UVA136 Ugly Numbers
Ugly numbers are numbers whose only prime factors are $2, 3$ $\mbox {or}$ $5$. The sequence
$1, 2, 3, 4, 5, 6, 8, 9, 10, 12, 15, \cdots$
shows the first 11 ugly numbers. By convention, 1 is included.
Write a program to find and print the 1500’th ugly number.
Input
There is no input to this program.
Output
Output should consist of a single line as shown below, with ‘<number>’ replaced by the number computed.
Sample Output
The $1500'th$ ugly number is <number>.
我们定义丑数为只含有$2,3,5$质因子的数,例如$6=2\times3$,所以$6$是丑数,$14=2\times7$,所以$14$不为丑数。$1$也为丑数,请求出第$1500$个丑数是多少?
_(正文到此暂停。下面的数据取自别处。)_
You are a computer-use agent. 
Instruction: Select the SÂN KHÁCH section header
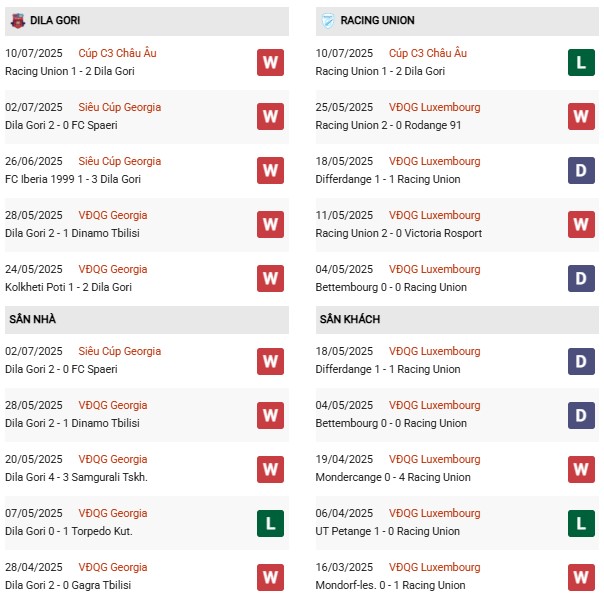[x=350, y=319]
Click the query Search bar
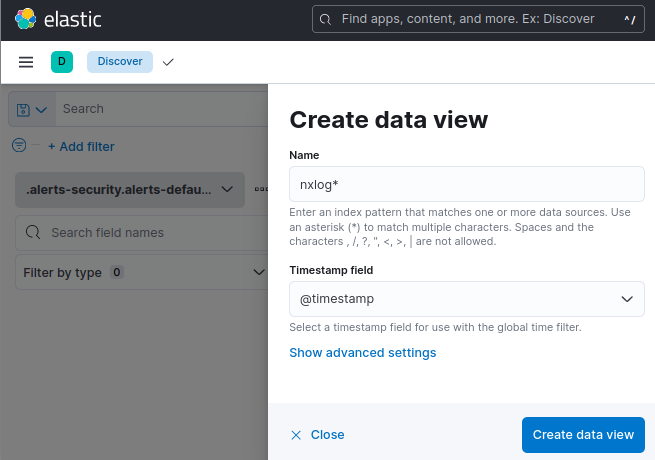This screenshot has width=655, height=460. tap(160, 109)
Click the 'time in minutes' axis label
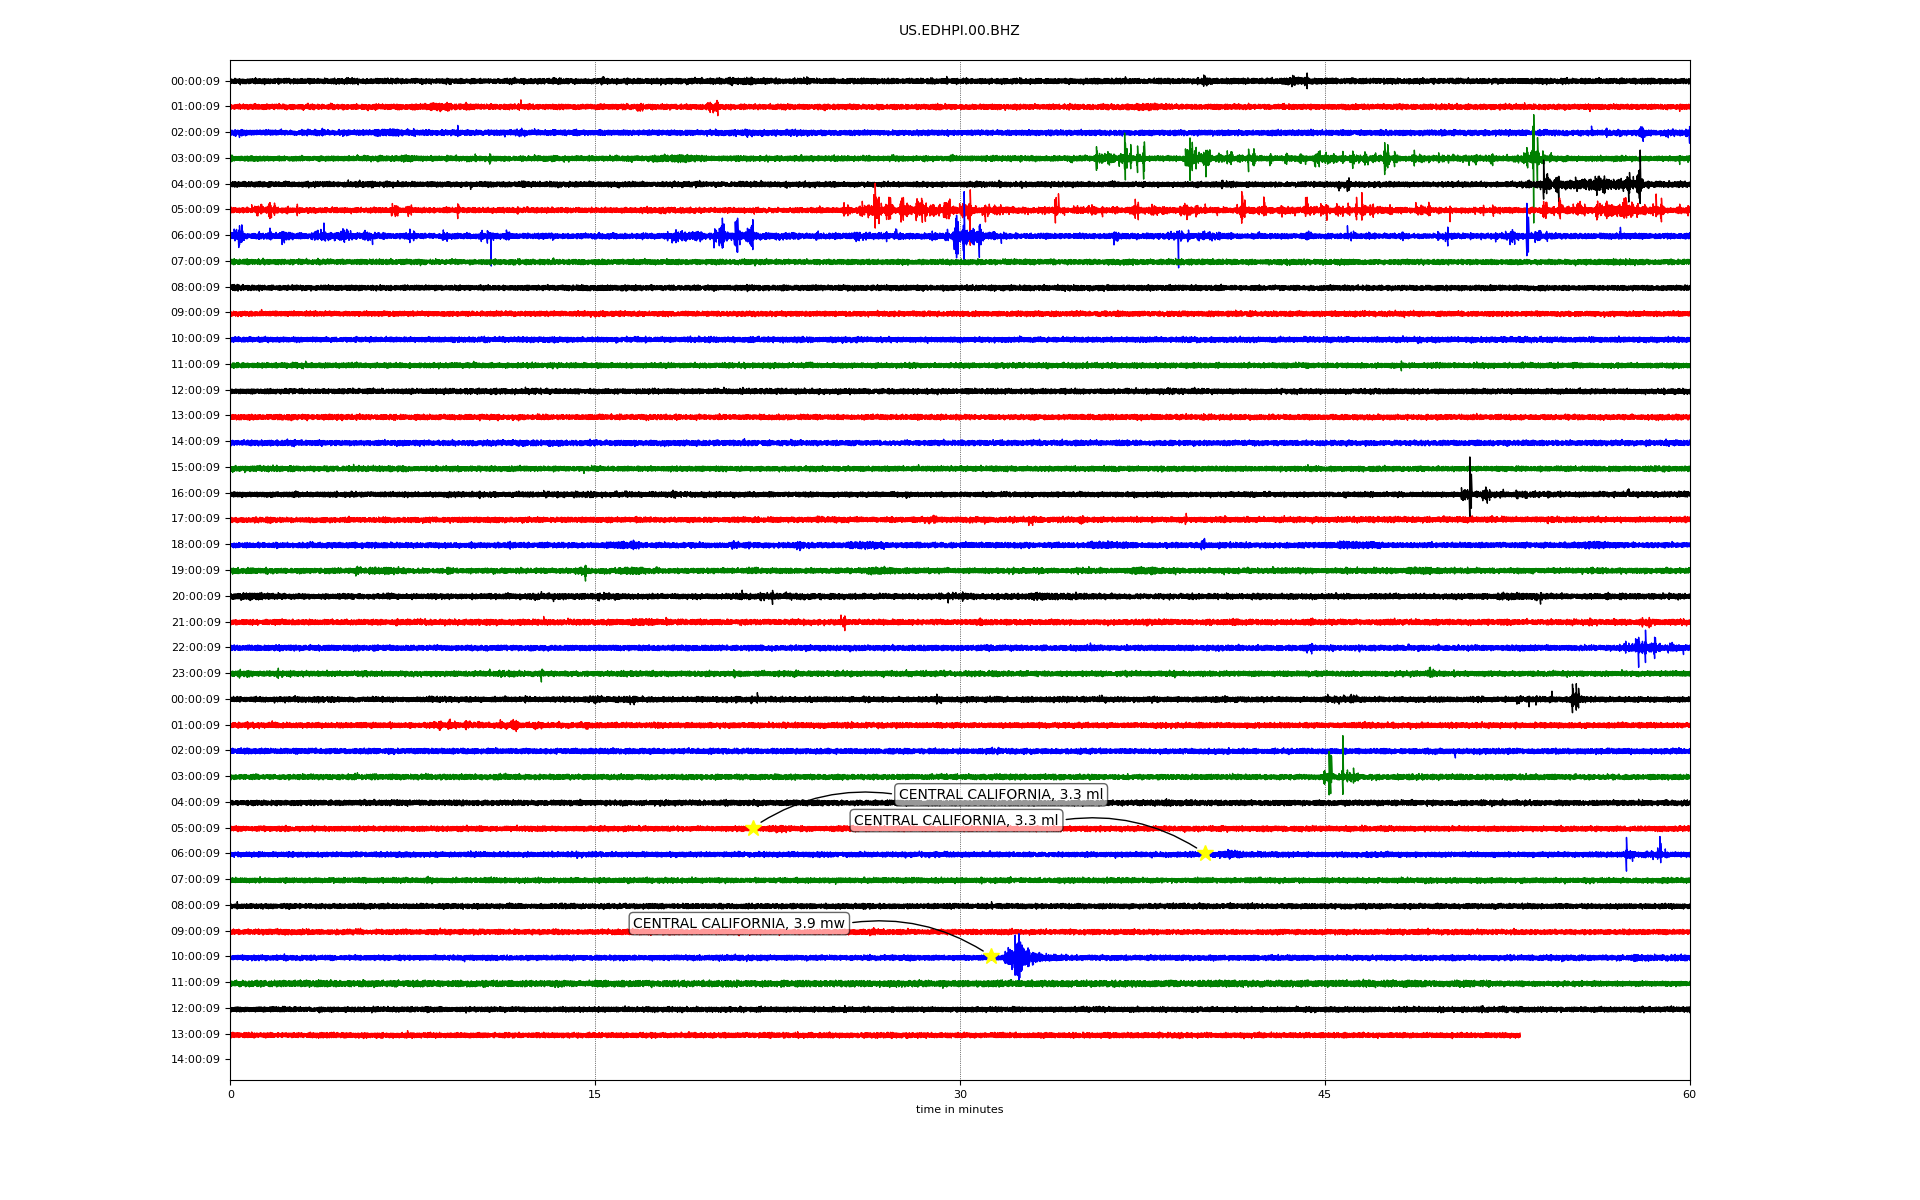This screenshot has width=1920, height=1200. 959,1109
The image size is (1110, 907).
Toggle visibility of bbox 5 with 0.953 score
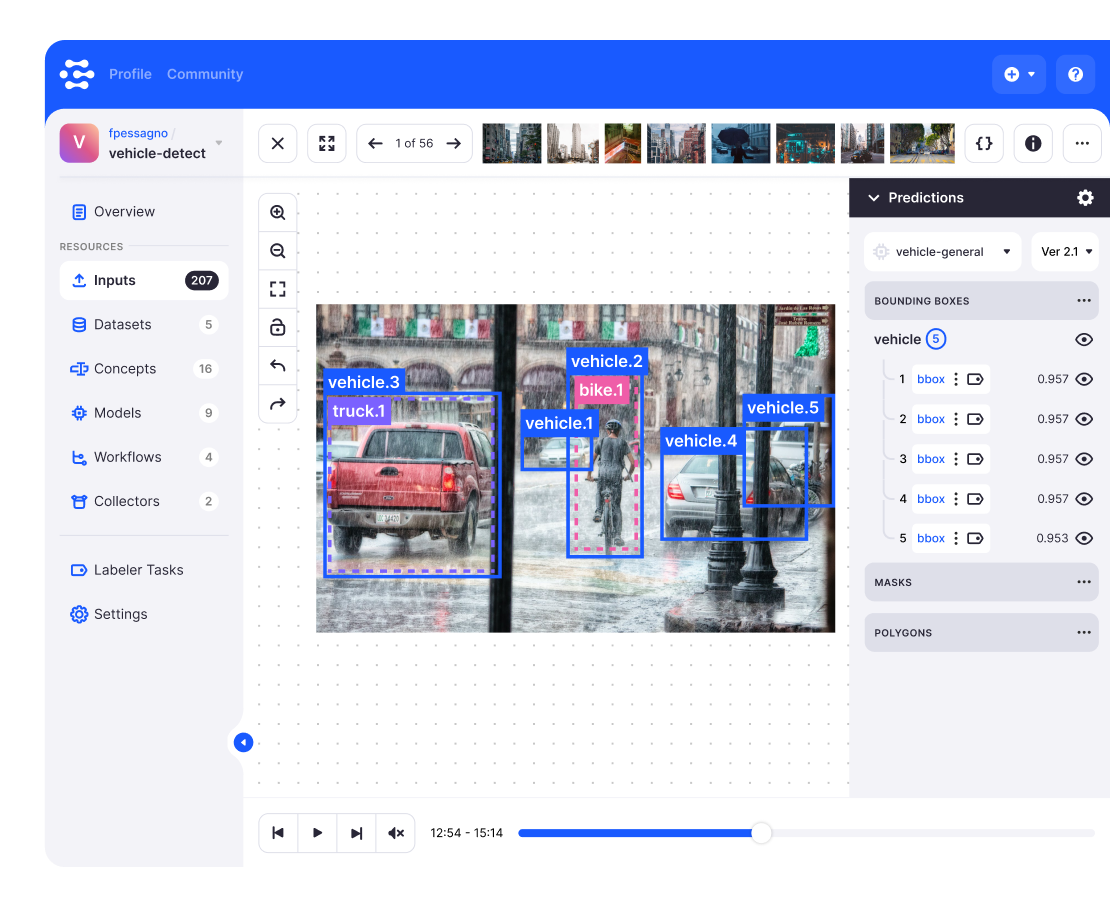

我们很容易想到暴力算法,枚举每个数看它是不是丑数,然后计数即可。
#include <bits/stdc++.h>
using namespace std;
int n=1500,cnt=0;
int main()
{
for(int i=1; ;i++)
{
int t=i;
while((t&1) == 0)
t >>= 1;
while(t%3 == 0)
t /= 3;
while(t%5 == 0)
t /= 5;
if(t == 1)
cnt++;
if(cnt == n)
{
printf("The %d'th ugly number is %d.\n",n,i);
break;
}
}
return 0;
}
时间不够,怎么办?直接输出结果
我们可以想到,除1以外的丑数都是通过一个丑数分别$\times2,3,5$得到,我们只要把得到的丑数放入队列,然后排序一下就好了。可排序又大大增加了时间复杂度,问题来了,怎么不通过排序保证主队列中的丑数单调递增呢?
将$1$放入主队列,建3个队列$q_2,q_3,q_5$分别表示$\times2,3,5$得到的丑数。$q_2,q_3,q_5$各自进$1\times2,1\times3,1\times5$的值。
我们可以肯定,$q_2,q_3,q_5$最前面的数肯定比后面的大(因为后面的晚入队),只需要比较$q_2,q_3,q_5$最前的数,将最小的数出队,放入主队列中,再在$q_2,q_3,q_5$放入它$\times2,3,5$的倍数就好了!值得一提的是,如果有两个或更多最小数,需要一起出队。当计数到$1500$时输出。(别忘了输出最后有句号)
上代码:
#include <bits/stdc++.h>
using namespace std;
int n=1500,cnt=2;
queue<int> q2,q3,q5;
int main()
{
q2.push(2);
q3.push(3);
q5.push(5);
if(n == 1)
return printf("The %d'th ugly number is %d.\n",n,n),0;
while(1)
{
int x2=q2.front(),x3=q3.front(),x5=q5.front();
int minn=min(x2,min(x3,x5));
if(cnt == n)
{
printf("The %d'th ugly number is %d.\n",n,minn);
break;
}
cnt++;
if(x2 == minn)
q2.pop();
if(x3 == minn)
q3.pop();
if(x5 == minn)
q5.pop();
q2.push(minn << 1);
q3.push(minn*3);
q5.push(minn*5);
}
}